В такой ситуации отлично спасали спортивные очки и плотный платок на лицо – одним словом все то, чего на мне сейчас нет. Пройдя до конца дом, который стоял под прямым углом к тому месту, где я обнаружил бутылку, я перескочил прогалину между ним и следующим зданием. Где-то в начале двора зашелестели кроны тополей. Сильнее. Я обернулся.
Каждый следующий тополь в верхней части начинал крениться вслед за предыдущим, передавая порыв ветра по двору, словно эстафетную палочку. В какой-то момент я увидел, как с тени балкона дома напротив ветер выносит клубы пыли и каких-то ошметков – то ли побелки, то ли еще чего-то. Вместе с этим с балкона полетели листья, которые туда занесло таким же порывом ветра. Эту стену пыли было отчетливо видно, поскольку из тени балкона она устремилась вниз на подсвечиваемый солнцем двор. Ветер уже прыгал с дерева на дерево менее чем на полпути от того дома до меня. Теперь он двигался по всей толщине, от земли и, казалось, до крыш домов, пригибая траву к земле, а с крыши сбрасывая пыльную взвесь с мелким гравием.
Времени думать не было: я ускорился вдоль стены дома, к которому подошел и, сделав около семи больших шагов, добрался до лестницы ближайшего ко мне подъезда, распахнул приоткрытую дверь, заскочил внутрь, тут же закрыв ее за собой. В конце почувствовал, как ветер снаружи налег на дверь, еще сильнее прижав ее. Я слышал, как воздух пробивался на лестничную клетку сквозь щели в проеме, а также проникал в подъезд сквозь выбитые окна верхних этажей.
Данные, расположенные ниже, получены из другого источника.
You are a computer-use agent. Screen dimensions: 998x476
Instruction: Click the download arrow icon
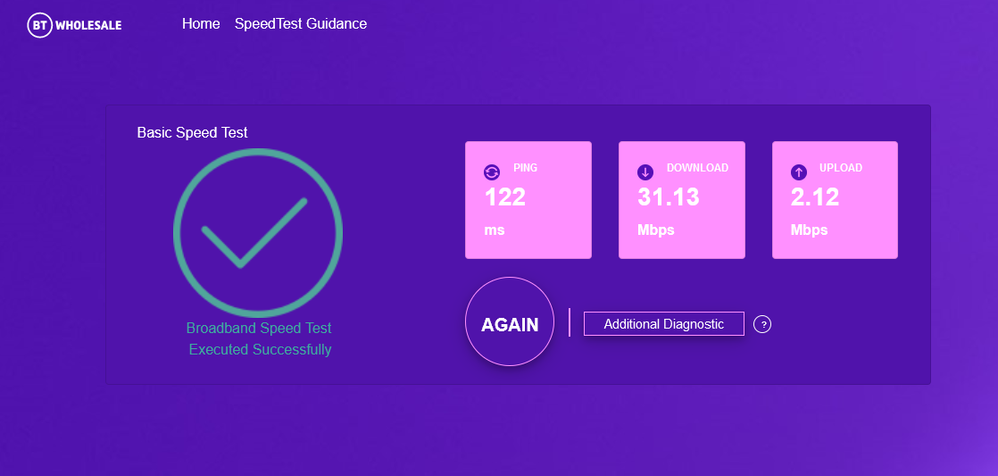(645, 171)
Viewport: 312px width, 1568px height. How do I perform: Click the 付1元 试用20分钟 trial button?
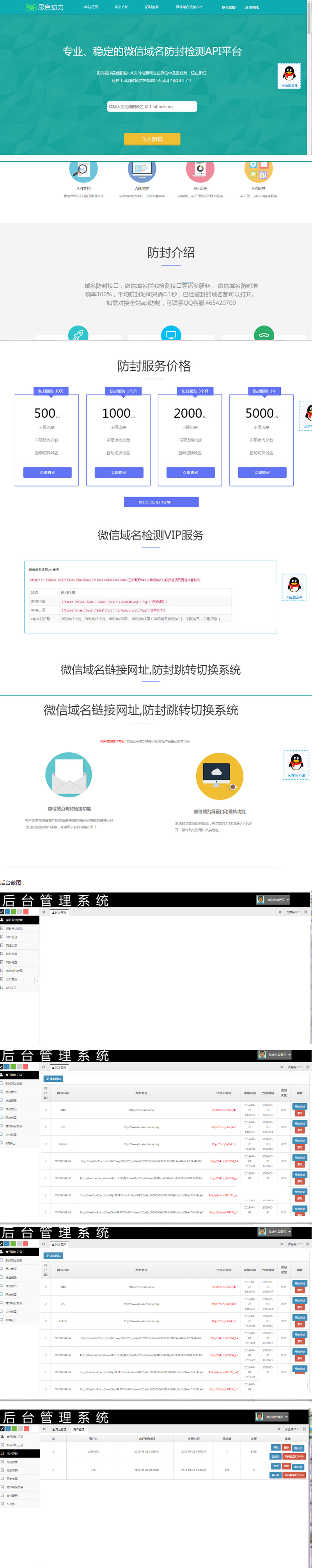click(161, 502)
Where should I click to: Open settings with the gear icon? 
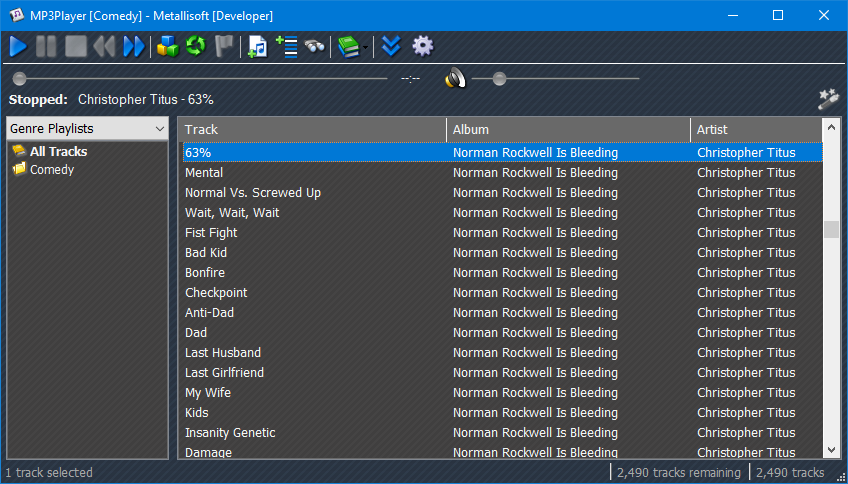click(423, 46)
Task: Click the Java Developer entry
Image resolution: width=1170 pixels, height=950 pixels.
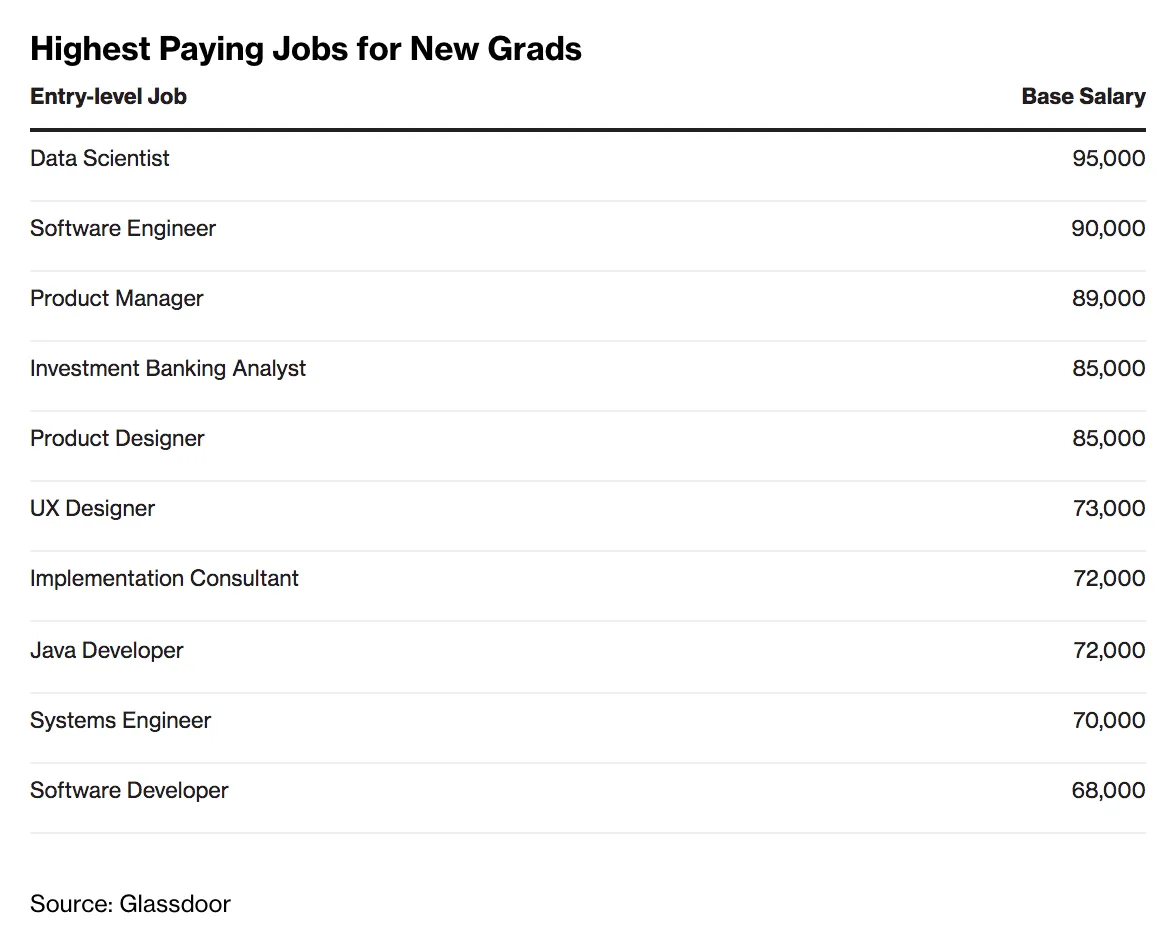Action: (107, 651)
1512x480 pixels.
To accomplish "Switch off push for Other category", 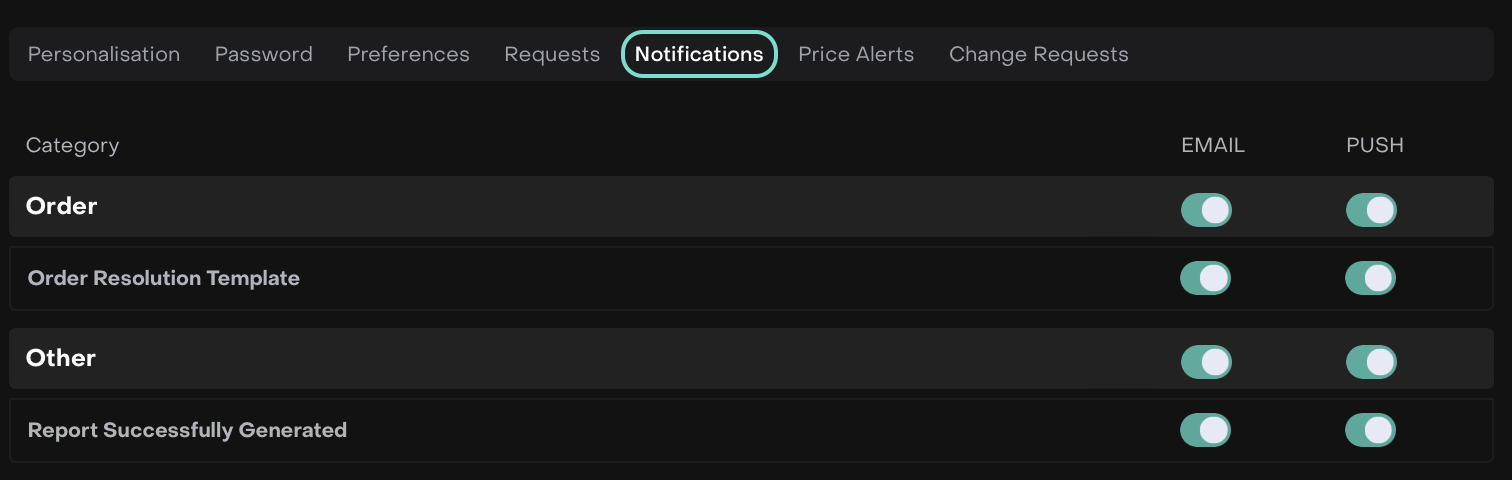I will [x=1371, y=362].
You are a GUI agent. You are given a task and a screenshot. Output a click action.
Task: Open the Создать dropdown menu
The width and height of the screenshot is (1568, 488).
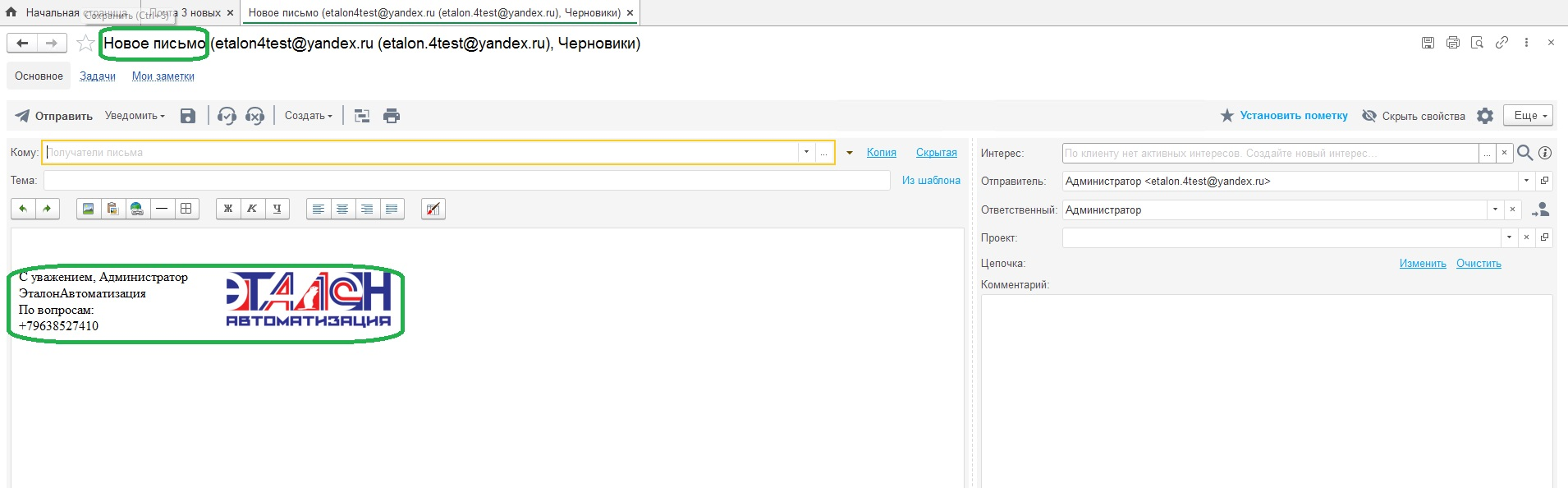(308, 116)
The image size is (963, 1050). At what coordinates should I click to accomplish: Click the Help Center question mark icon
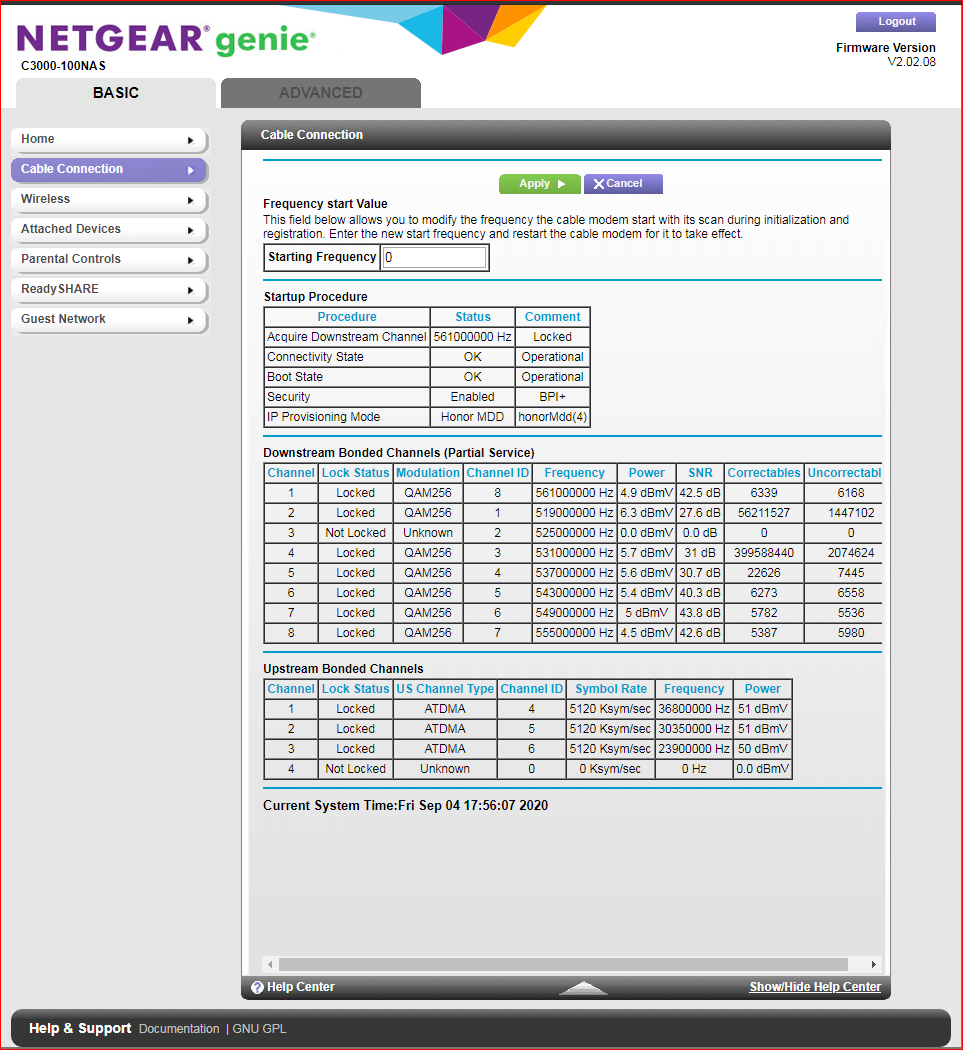(x=258, y=987)
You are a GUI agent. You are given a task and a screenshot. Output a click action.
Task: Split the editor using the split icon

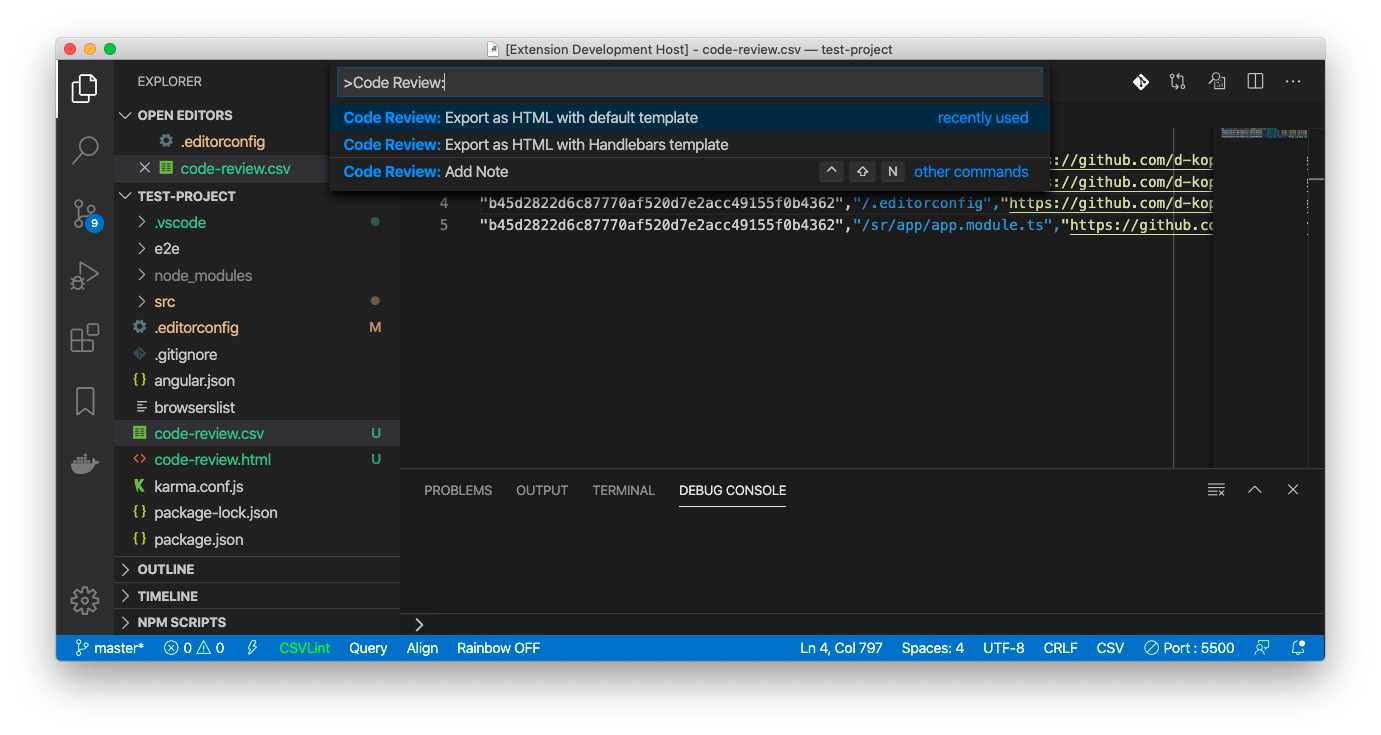pyautogui.click(x=1255, y=81)
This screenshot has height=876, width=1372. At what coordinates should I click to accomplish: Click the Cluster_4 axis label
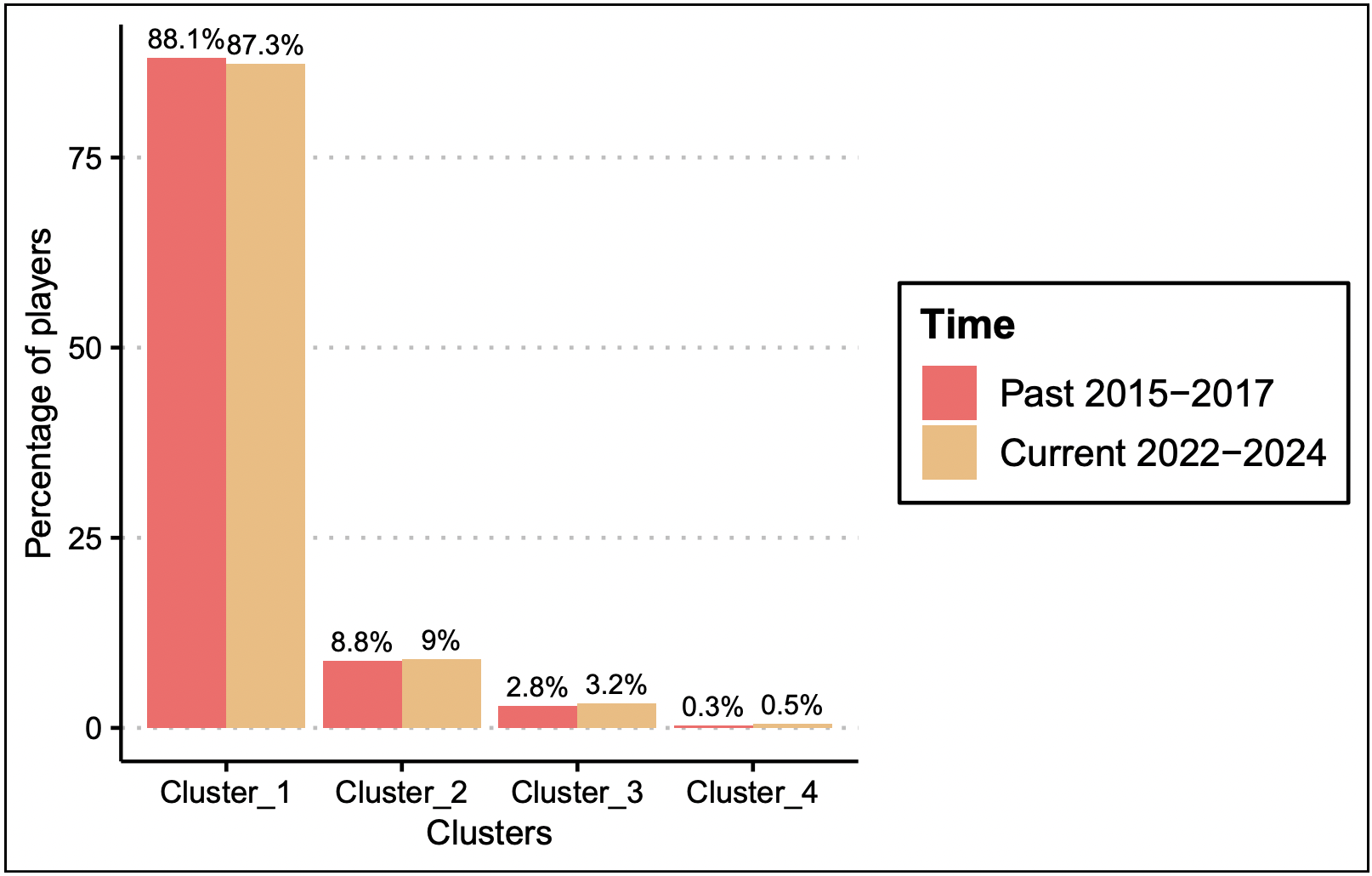752,793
Примерно через пять секунд порыв стих. В подъезде пахло сыростью и грязью. Кривые проржавевшие почтовые ящики висели вдоль стены: какие-то повалились, какие-то держались разве что на честном слове. Большинство были вскрыты, но оставались и закрытые. Подождав еще буквально пару секунд, убедившись, что снаружи все стихло, я прижал подбородок к шее, тем самым подтянув ворот ветровки к лицу. Перехватил его руками, натянул до носа, насколько это возможно – ворот заканчивался в нижней части переносицы при максимально прижатом подбородке. Слегка выпрямил подбородок, уперев нос во внутреннюю сторону молнии, закрепив ворот на лице и дополнительно придерживая его рукой.
Открыл дверь, выскочил на улицу и тут же повернул налево, продолжив движение. Впереди был ряд окон, затем второй подъезд, еще ряд окон и конец дома. До двухэтажного здания, похожего на детский сад, как бы замыкающего двор в подобие квадратной коробки, оставалось где-то пятнадцать метров. Как раз этот зазор и вел в другой двор, куда мне надо было попасть.
Я продолжал двигаться прямо вдоль стены дома по бетонному основанию, чтобы как можно меньше приходилось продираться сквозь густую зелень, что заполонила буквально все вокруг. Здесь уже было значительно темнее, свет проникал сквозь ветви высоких деревьев лишь тонкими пучками. Все вокруг, и я в том числе, были покрыты этими солнечными «пятнами», которые едва пробивались сквозь густую зелень листвы. Я двигался поспешно, предполагая очередной сильный порыв ветра. Пот щипал глаза, я тщетно пытался моргать чаще в надежде, что слезная жидкость хоть немного облегчит это неприятное ощущение.
Дойдя до края дома, увидел заросшую косую тропинку, которая шла по диагонали между двумя девятиэтажными зданиями, которые стояли на значительном расстоянии друг от друга. Деревья надежно скрывали ее по обе стороны. Пригнувшись, я поспешно стал двигаться по ней. Сбоку между соседствующими девятиэтажками она обрывалась. Я огляделся вокруг. Тишина.
Едва заметная дорожка уходила назад к двухэтажке и налево, где также раздваивалась. За высокой растительностью на этом участке угадывались только очертания стен домов. Из окон виднелись только те, которые были ниже общей массы крон, но и те разглядеть было весьма затруднительно.